Jin Emily, Noble J Alison, Gomes Mireille
Department of Computer Science, University of Oxford, United Kingdom.
Institute of Biomedical Engineering, Department of Engineering Science, University of Oxford, United Kingdom.
Mayo Clin Proc Digit Health. 2023 Jun 13;1(3):247-257. doi: 10.1016/j.mcpdig.2023.04.007. eCollection 2023 Sep.

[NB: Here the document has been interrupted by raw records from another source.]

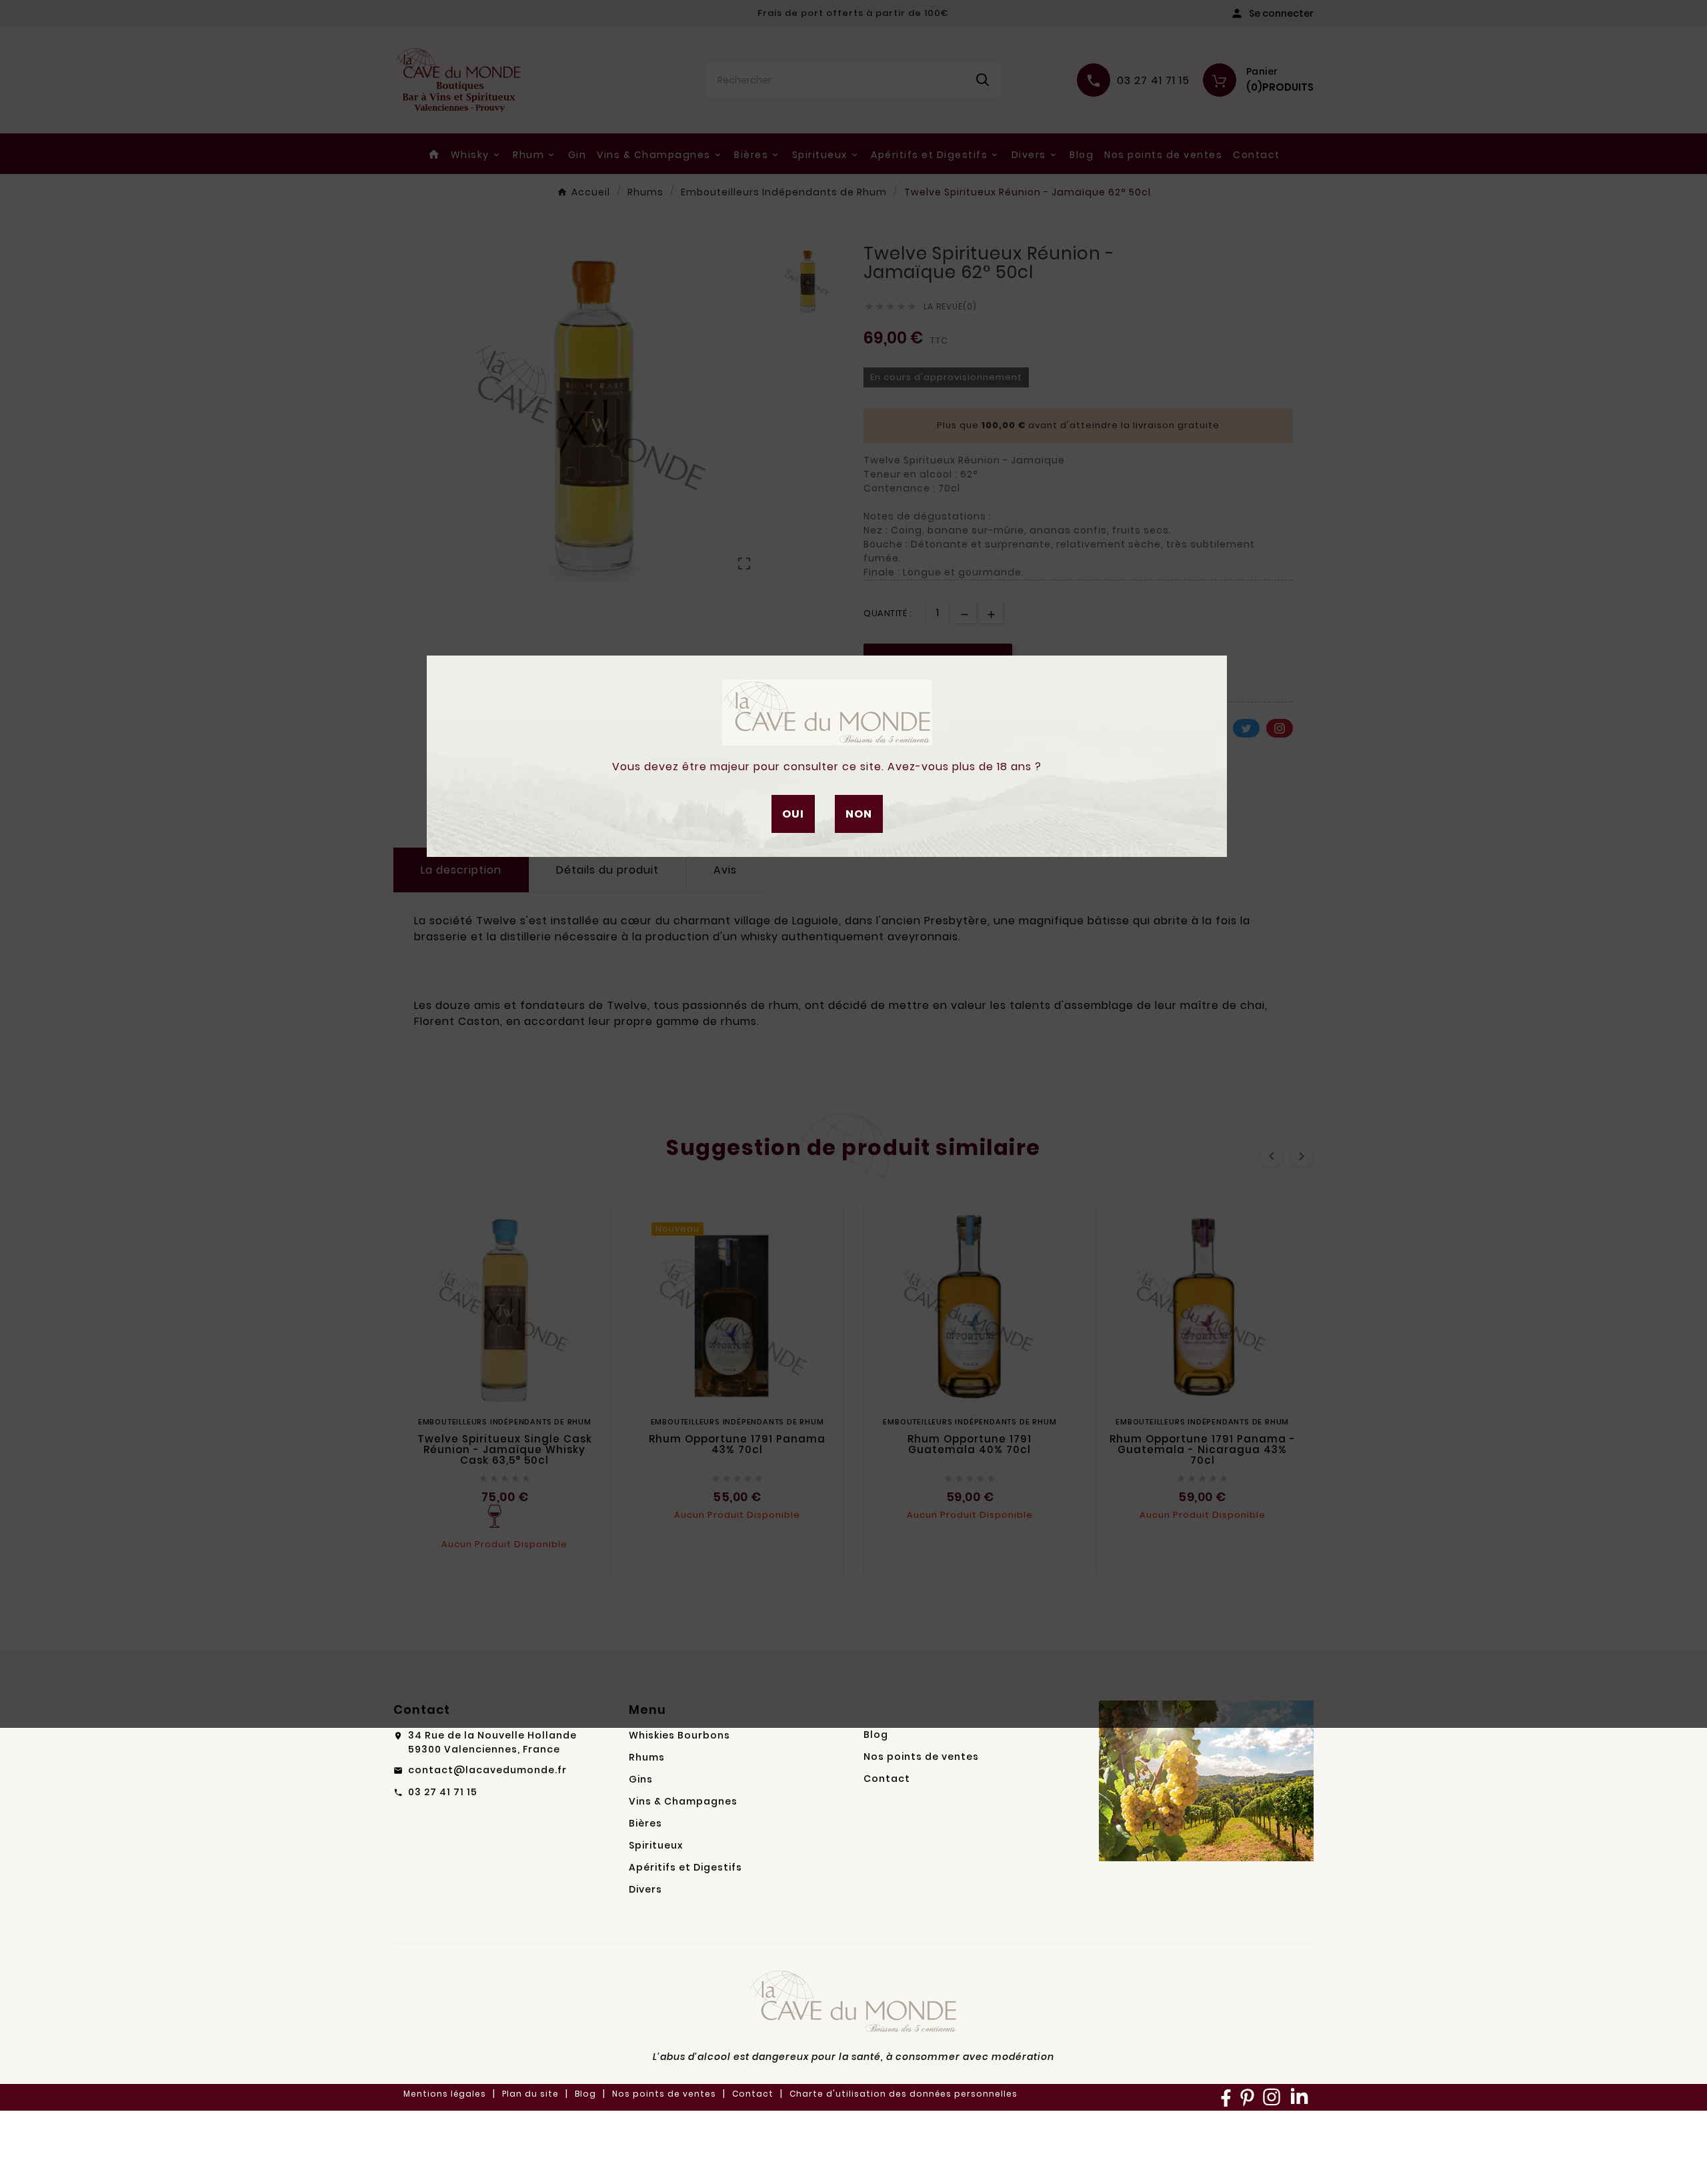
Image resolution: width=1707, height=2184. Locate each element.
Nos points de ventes (921, 1756)
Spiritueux (656, 1845)
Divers (645, 1889)
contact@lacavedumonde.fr (487, 1770)
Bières (645, 1823)
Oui (793, 814)
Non (858, 814)
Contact (887, 1778)
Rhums (647, 1757)
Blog (876, 1734)
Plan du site (530, 2093)
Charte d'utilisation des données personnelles (903, 2093)
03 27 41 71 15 (442, 1792)
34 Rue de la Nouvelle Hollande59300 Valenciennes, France (492, 1742)
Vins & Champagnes (683, 1801)
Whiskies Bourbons (679, 1735)
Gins (641, 1779)
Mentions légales (444, 2093)
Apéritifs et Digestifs (685, 1867)
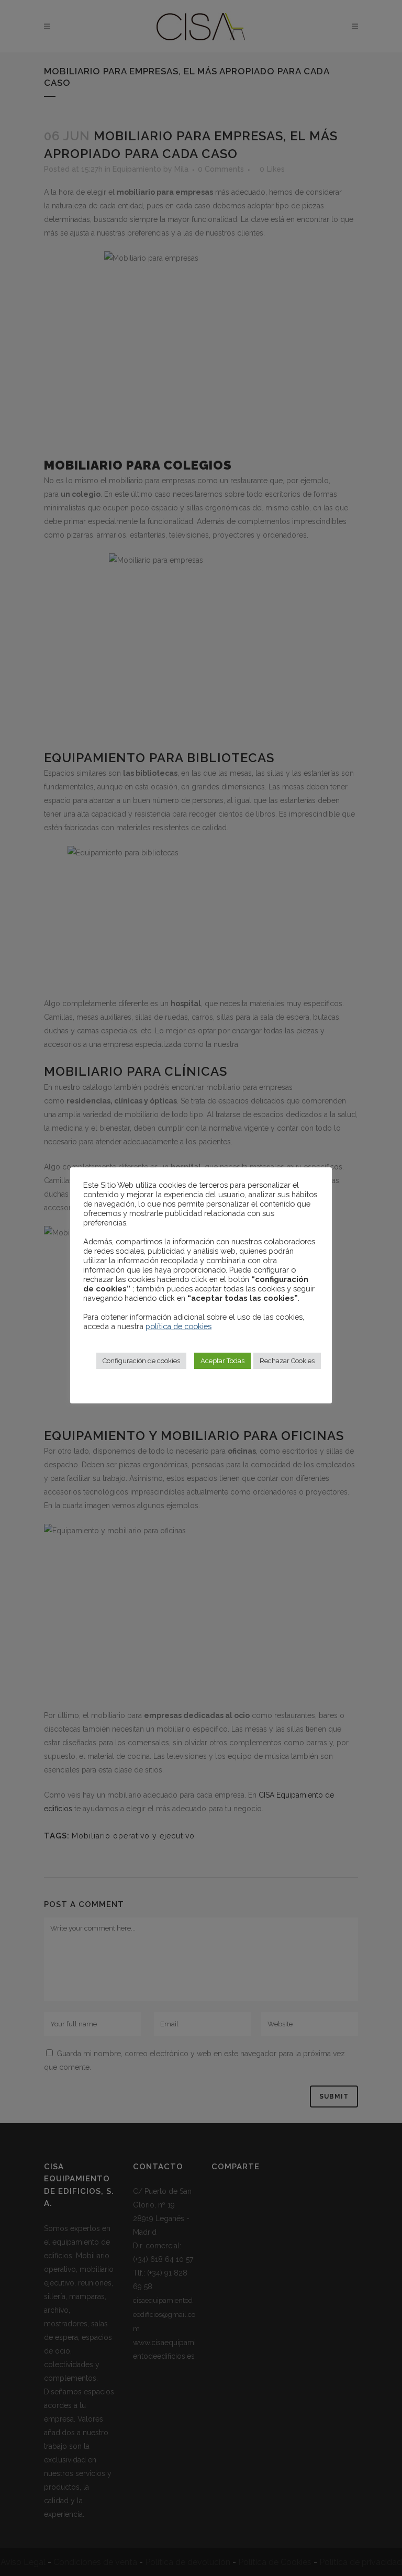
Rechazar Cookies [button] (287, 1361)
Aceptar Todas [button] (222, 1361)
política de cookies (178, 1326)
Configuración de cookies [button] (141, 1361)
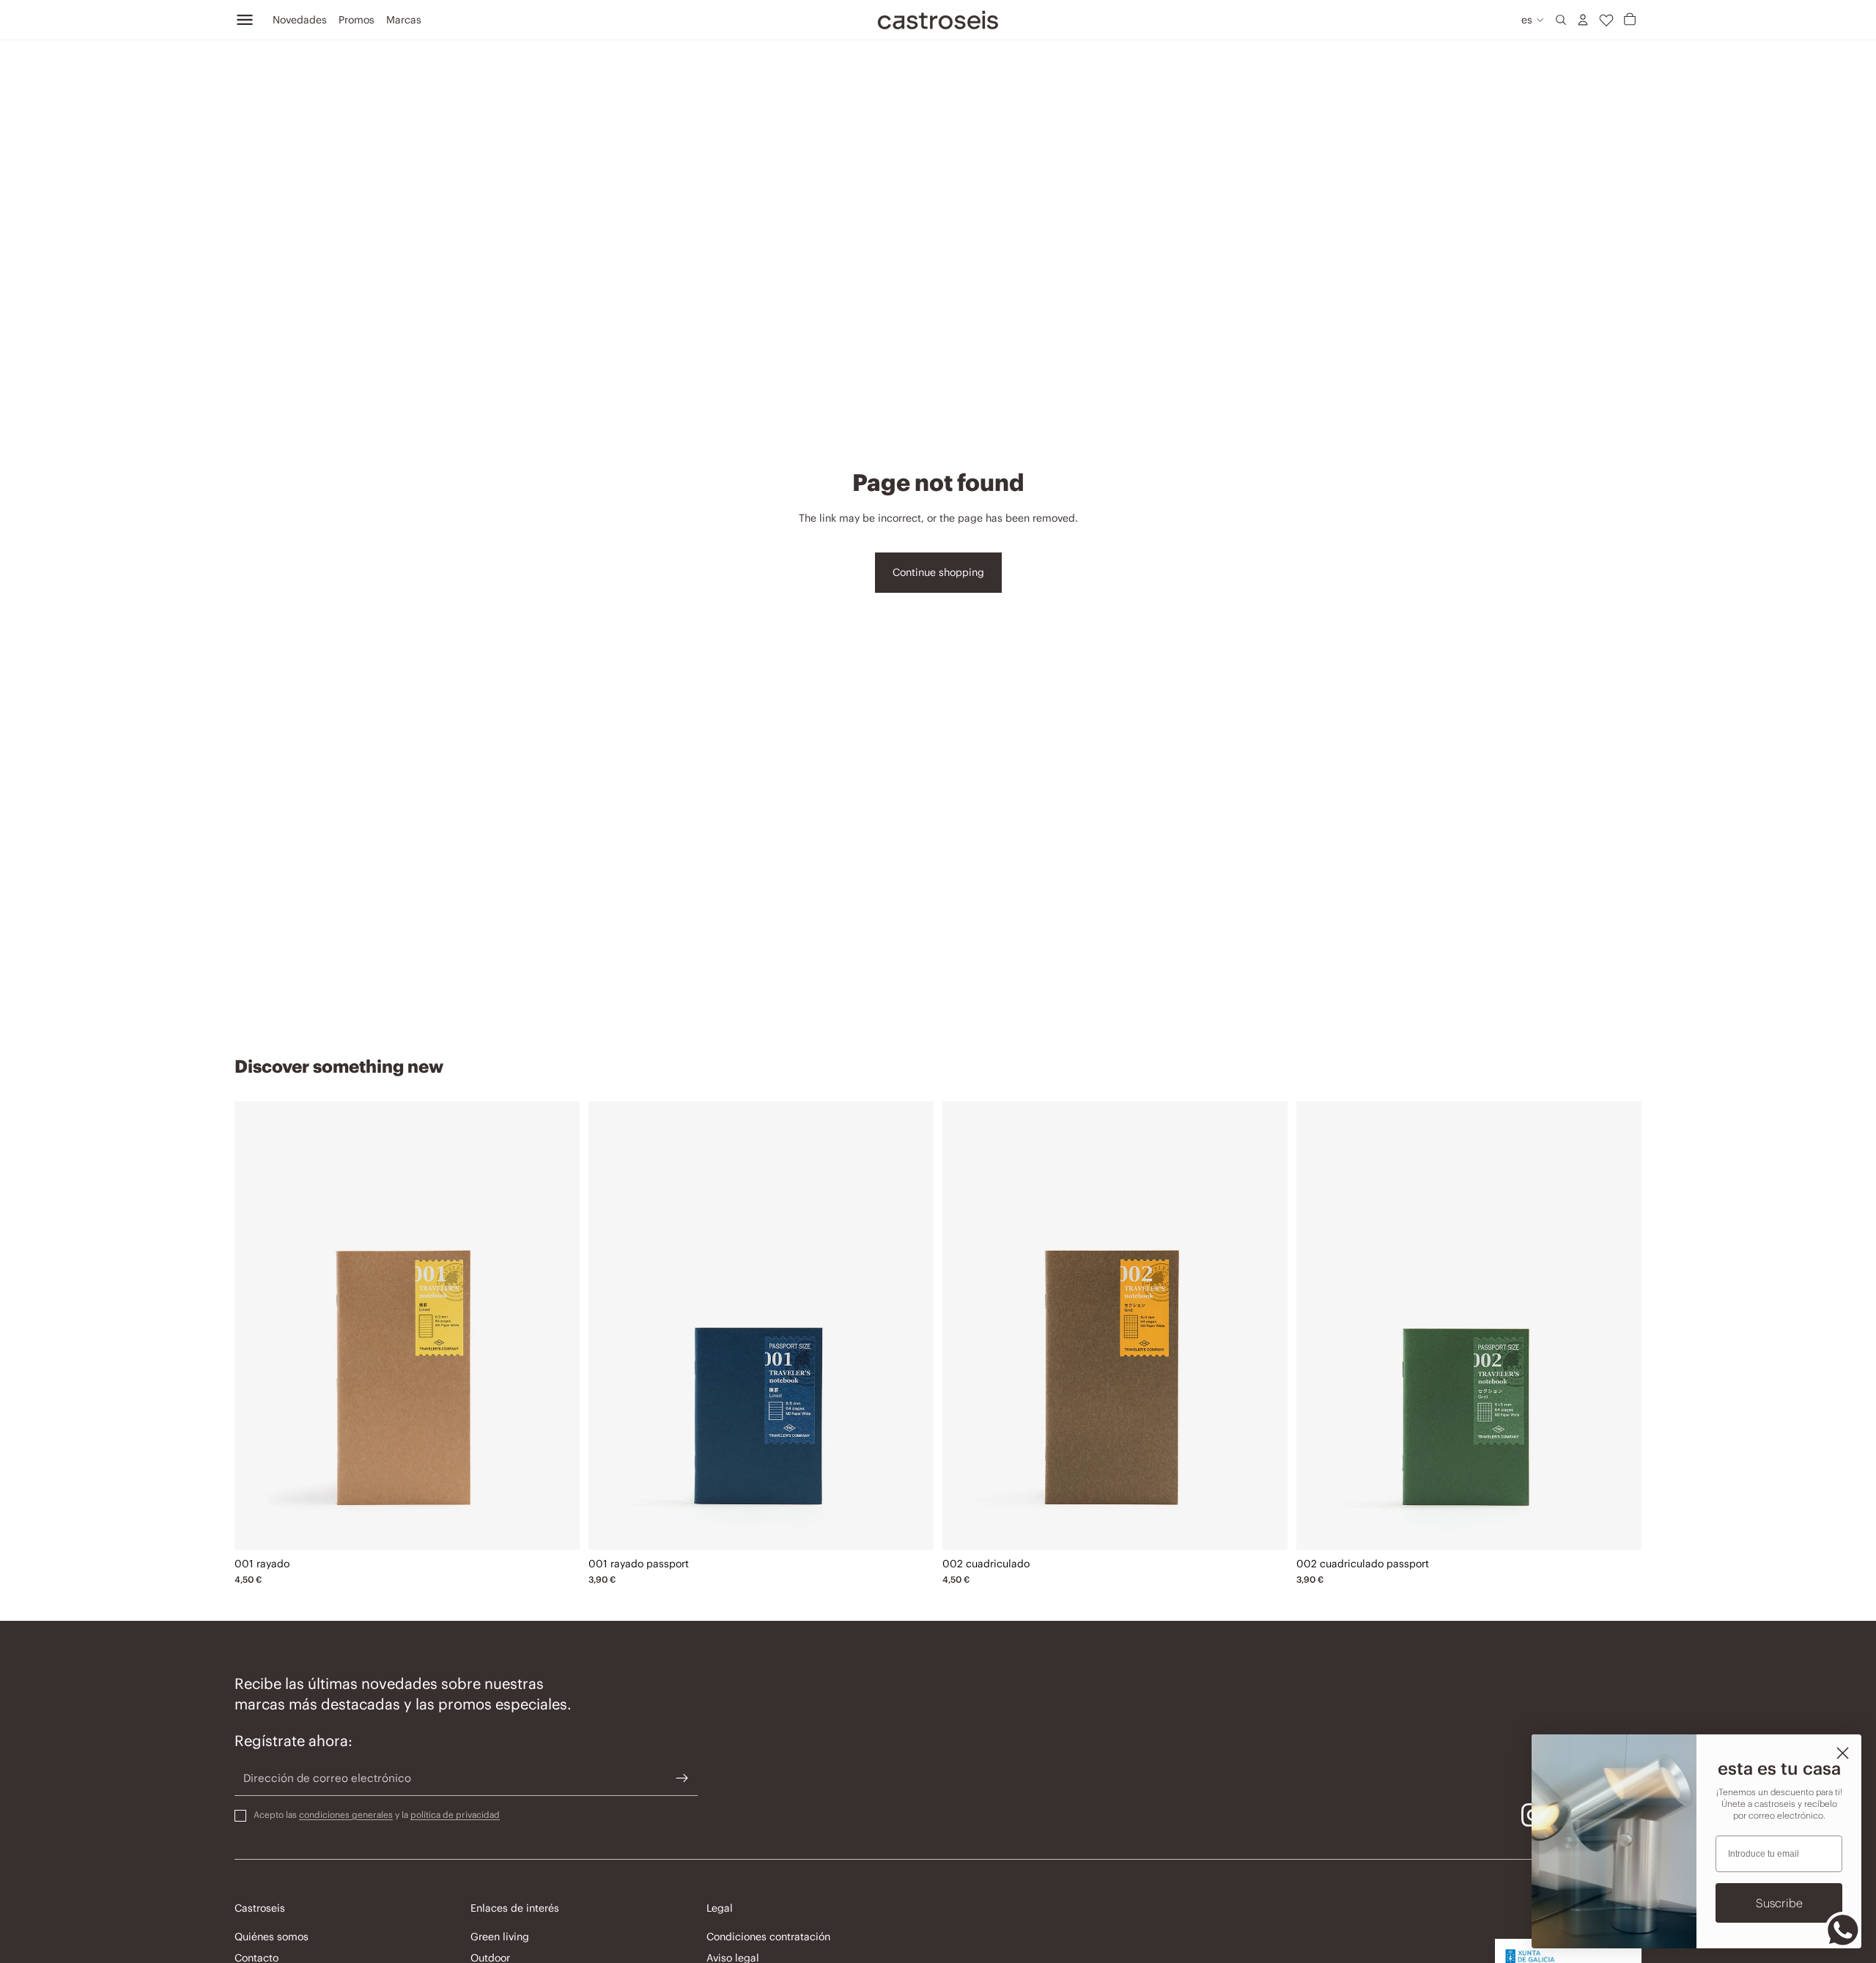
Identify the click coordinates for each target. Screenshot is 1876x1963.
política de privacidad (455, 1813)
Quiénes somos (271, 1936)
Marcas (403, 19)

Female genital schistosomiasis (FGS) affects an estimated 56 million women and girls in Africa. Nevertheless, this neglected tropical disease remains largely understudied and underdiagnosed. In this literature review, we examine the effectiveness of published computer-aided diagnostic (CAD) algorithms for cervical cancer that use colposcopy images and assess their applicability to the design of an automated image diagnostic algorithm for FGS. We searched 2 databases (Embase and MEDLINE) from database inception to June 10, 2022. We identified 393 studies, of which 13 were relevant for FGS diagnosis. These 13 studies were analyzed for their key image analysis model components and compared with the features that would be beneficial in an FGS diagnostic image analysis system.
据估计,非洲有5600万妇女和女孩感染了女性生殖器血吸虫病(FGS)。然而,这种被忽视的热带病在很大程度上仍未得到充分研究和诊断。在这篇文献综述中,我们研究了已发表的利用阴道镜图像诊断宫颈癌的计算机辅助诊断(CAD)算法的有效性,并评估了其在设计FGS自动图像诊断算法中的适用性。我们检索了2个数据库(Embase和MEDLINE),检索时间从数据库建立至2022年6月10日。我们共识别出393项研究,其中13项与FGS诊断相关。我们分析了这13项研究的关键图像分析模型组件,并与FGS诊断图像分析系统中有益的特征进行了比较。